Cumhurbaşkanımız Recep Tayyip Erdoğan ile CHP lideri Özgür Özel görüşmesi, ardından Özgür Özel’in Cumhur İttifakı’na yönelik sözleri ve özellikle de ‘AK Parti’ ismini vermeden “suç ortağı” tanımını kullanması pek çok yorumu beraberinde getirdi. AK Parti-CHP ittifakından ve de bundan “normalleşme” koduyla söz edilmeye başlandı.
Böyle bir durumda ilk akla gelen: “AK Parti-MHP ittifakı ‘anormal’ miydi ki CHP ile ittifak normal olsun!”
İşin tuhafı siyaset anlayışları merkez sağda konumlanmış iki partinin ittifak etmesinden daha normal ne olabilirdi.

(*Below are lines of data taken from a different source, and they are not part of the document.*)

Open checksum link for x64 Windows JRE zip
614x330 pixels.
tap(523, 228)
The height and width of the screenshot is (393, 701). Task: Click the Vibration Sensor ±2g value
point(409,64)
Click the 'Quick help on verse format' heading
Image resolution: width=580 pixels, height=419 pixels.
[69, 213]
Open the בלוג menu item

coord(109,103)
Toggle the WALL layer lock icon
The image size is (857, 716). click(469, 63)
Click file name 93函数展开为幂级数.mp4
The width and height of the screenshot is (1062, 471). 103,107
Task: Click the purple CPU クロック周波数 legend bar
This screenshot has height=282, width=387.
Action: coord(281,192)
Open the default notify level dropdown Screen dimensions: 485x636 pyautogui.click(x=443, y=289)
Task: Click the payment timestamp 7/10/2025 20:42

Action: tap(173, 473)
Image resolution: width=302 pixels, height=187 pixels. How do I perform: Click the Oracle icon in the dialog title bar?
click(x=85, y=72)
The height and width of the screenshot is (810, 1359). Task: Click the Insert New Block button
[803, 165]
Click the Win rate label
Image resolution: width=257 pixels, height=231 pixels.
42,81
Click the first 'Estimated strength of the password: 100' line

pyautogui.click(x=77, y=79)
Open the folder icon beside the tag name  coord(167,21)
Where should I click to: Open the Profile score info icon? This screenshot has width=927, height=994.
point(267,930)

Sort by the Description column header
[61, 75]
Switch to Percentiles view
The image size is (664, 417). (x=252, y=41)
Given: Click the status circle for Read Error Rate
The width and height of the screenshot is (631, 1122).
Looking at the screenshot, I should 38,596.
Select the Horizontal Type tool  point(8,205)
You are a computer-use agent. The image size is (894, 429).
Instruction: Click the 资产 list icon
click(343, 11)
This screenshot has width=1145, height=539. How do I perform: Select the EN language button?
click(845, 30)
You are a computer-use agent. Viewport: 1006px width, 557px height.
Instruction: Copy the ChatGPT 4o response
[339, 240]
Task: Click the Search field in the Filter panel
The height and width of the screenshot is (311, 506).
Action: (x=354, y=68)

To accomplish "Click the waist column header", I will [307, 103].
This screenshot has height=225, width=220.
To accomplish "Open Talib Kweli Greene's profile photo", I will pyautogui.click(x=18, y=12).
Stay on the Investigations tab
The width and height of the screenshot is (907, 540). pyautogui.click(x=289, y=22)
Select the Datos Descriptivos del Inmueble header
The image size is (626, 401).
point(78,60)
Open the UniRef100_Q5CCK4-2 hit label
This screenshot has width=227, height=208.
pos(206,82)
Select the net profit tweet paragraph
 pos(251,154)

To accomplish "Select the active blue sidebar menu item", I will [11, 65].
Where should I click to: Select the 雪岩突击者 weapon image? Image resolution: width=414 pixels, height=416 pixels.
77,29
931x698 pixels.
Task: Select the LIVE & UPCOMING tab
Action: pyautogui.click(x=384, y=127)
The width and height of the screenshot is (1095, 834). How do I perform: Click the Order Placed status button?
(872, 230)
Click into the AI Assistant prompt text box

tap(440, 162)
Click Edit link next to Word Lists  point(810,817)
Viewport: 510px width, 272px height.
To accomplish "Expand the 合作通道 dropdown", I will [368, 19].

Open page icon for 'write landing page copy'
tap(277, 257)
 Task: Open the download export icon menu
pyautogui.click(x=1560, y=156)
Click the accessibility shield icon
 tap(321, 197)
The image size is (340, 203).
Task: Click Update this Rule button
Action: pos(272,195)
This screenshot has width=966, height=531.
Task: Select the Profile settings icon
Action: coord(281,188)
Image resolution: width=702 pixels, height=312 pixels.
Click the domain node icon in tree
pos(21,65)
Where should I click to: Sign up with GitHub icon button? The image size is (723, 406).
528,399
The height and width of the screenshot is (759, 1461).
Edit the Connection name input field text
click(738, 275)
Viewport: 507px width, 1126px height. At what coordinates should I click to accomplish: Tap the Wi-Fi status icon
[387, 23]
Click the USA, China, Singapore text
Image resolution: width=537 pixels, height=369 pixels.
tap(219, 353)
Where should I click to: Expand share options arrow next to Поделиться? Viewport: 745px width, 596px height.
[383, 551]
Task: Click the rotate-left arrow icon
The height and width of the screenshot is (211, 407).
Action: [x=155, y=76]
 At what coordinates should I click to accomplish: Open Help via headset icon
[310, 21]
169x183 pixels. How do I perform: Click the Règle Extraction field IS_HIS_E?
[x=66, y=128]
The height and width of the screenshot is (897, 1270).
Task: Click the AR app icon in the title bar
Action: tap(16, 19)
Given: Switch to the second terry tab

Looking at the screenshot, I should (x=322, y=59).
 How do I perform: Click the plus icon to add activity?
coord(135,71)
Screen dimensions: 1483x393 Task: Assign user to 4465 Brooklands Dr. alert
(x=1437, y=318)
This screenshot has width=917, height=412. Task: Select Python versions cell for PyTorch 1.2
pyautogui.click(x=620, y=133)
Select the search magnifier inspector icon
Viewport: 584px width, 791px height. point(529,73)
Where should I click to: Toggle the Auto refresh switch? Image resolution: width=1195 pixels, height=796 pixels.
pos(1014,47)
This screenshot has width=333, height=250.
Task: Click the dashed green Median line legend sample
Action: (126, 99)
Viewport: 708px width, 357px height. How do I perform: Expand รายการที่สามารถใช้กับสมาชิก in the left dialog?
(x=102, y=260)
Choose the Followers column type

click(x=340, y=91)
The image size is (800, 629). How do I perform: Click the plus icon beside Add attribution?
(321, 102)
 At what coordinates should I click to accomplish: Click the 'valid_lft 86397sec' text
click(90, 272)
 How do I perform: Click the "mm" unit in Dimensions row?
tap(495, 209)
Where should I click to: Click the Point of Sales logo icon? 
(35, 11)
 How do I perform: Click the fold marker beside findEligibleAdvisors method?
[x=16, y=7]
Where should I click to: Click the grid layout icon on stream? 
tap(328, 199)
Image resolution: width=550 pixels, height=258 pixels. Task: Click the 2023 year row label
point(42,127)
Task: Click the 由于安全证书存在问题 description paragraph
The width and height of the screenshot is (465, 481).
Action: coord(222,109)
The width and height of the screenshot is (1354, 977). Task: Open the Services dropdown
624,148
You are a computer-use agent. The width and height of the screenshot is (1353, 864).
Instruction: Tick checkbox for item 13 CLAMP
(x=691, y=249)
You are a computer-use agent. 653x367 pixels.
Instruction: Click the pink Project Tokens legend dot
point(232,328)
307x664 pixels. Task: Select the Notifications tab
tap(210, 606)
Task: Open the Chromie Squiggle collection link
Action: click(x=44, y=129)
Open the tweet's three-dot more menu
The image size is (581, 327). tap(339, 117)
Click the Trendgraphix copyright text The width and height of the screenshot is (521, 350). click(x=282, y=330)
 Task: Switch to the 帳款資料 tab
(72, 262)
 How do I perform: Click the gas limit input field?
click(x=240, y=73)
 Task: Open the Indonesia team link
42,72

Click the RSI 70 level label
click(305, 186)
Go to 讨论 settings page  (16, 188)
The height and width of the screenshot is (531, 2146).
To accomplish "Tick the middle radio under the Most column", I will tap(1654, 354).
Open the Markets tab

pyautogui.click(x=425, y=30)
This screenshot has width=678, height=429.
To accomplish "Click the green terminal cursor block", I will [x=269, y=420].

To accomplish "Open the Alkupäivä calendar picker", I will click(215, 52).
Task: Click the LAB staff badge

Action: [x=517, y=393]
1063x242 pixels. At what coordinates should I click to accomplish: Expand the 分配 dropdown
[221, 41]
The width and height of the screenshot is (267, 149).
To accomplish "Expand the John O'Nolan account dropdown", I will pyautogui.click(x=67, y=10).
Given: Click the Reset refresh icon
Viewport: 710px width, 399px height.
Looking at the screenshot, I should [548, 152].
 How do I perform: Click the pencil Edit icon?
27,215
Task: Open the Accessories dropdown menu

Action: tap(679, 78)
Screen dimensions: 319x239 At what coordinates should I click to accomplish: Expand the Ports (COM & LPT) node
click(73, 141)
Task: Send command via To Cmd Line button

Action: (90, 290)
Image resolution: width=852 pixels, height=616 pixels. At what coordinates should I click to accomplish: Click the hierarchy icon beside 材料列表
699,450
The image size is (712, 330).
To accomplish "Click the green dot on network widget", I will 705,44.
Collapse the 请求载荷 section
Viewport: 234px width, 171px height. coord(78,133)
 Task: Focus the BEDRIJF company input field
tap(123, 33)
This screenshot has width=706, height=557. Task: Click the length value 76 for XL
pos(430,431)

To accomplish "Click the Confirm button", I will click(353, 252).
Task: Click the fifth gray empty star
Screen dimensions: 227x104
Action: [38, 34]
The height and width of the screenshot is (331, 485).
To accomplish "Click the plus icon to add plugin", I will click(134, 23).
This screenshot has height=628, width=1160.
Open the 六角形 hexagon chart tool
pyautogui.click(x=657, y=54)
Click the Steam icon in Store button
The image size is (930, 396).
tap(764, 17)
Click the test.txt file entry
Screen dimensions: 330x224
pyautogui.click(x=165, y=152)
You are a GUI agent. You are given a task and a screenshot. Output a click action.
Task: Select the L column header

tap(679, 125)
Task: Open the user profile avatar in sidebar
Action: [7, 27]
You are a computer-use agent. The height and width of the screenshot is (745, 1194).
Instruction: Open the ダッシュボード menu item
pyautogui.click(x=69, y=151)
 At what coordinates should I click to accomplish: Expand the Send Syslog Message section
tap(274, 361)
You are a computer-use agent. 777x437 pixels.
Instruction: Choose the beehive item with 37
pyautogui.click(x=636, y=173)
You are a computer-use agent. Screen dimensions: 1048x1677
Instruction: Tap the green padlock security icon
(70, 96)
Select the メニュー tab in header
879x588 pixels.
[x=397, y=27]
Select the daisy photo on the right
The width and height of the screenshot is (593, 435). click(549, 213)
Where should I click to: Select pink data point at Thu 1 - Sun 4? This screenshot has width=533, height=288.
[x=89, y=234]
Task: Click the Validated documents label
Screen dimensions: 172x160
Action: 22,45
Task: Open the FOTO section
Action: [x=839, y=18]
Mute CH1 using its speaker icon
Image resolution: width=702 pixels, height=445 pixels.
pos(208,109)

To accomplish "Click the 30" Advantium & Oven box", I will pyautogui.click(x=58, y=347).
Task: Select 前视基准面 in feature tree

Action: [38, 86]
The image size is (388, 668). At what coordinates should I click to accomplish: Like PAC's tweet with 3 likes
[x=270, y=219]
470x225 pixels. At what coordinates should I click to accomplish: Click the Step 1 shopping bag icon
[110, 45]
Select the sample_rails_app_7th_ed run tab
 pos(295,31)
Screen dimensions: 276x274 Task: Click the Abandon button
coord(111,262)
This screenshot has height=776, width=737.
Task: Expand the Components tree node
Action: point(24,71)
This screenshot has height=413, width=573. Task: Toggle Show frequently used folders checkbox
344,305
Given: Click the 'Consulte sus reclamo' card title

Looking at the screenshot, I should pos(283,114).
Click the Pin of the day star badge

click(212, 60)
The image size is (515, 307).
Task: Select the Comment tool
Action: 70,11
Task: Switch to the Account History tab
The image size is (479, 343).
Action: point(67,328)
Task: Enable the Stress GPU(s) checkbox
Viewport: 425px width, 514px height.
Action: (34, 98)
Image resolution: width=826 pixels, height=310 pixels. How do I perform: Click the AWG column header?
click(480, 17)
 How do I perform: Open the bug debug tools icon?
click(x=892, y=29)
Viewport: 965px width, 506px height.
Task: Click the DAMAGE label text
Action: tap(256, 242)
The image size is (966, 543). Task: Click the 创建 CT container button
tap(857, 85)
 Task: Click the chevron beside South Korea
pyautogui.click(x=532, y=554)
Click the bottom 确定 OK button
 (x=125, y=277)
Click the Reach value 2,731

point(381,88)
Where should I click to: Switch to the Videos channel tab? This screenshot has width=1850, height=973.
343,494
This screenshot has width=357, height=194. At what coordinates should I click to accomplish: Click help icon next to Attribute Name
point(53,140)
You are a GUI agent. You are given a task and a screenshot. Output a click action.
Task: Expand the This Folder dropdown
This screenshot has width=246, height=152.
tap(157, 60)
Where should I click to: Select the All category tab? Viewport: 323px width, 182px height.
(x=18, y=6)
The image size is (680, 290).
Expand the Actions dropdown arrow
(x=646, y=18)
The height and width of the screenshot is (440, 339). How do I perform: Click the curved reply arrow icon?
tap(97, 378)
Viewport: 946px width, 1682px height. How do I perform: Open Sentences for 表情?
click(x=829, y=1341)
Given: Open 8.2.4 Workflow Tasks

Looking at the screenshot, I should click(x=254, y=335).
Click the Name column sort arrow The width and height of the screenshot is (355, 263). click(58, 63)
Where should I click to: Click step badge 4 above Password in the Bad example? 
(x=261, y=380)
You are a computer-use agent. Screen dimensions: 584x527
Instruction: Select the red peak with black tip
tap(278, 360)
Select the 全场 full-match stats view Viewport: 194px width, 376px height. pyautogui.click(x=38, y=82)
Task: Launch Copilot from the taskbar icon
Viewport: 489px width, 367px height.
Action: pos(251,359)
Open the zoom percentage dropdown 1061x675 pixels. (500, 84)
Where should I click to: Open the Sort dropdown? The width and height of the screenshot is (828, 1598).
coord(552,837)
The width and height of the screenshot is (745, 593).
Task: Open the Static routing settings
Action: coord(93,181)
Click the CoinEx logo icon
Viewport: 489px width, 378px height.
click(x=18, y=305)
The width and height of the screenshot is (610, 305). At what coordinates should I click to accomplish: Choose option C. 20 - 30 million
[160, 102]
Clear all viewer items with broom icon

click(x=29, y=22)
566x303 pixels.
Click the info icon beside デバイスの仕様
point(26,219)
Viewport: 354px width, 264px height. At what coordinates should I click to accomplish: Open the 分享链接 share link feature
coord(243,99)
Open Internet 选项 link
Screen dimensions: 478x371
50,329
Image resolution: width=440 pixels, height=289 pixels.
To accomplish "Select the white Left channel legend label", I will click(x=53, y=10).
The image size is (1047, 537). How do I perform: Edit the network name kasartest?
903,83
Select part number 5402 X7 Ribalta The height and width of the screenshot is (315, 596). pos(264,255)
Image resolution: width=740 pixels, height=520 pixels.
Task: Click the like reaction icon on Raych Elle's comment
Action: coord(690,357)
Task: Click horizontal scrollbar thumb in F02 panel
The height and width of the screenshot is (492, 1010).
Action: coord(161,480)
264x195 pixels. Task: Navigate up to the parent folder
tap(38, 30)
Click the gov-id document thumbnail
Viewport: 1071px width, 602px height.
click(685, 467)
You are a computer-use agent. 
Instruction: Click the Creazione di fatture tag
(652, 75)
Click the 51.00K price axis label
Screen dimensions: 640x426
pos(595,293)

Ki bu ittifak dar geçitleri, zor zamanları görerek, zor sınavları vererek
çetin testlerden geçerek bugüne kadar geldi.
Seçim sonuçlarına bakarak bir analiz yapıyorsak burada dikkate alınması gereken bu ittifakın seçmeni. Cumhur İttifakı’na oy vermemiş ve asla vermeyi de düşünmeyen seçmenin yorumları, ittifakın siyasetine neden yön versin?
Bu “kutuplaşmayı bitirmek” ya da “normalleşme” başlıkları da bu ittifakın seçmeninin talebi değil ki. Ayrıca “normal”i kim belirliyor? En önemlisi kimin normalinde buluşacağız?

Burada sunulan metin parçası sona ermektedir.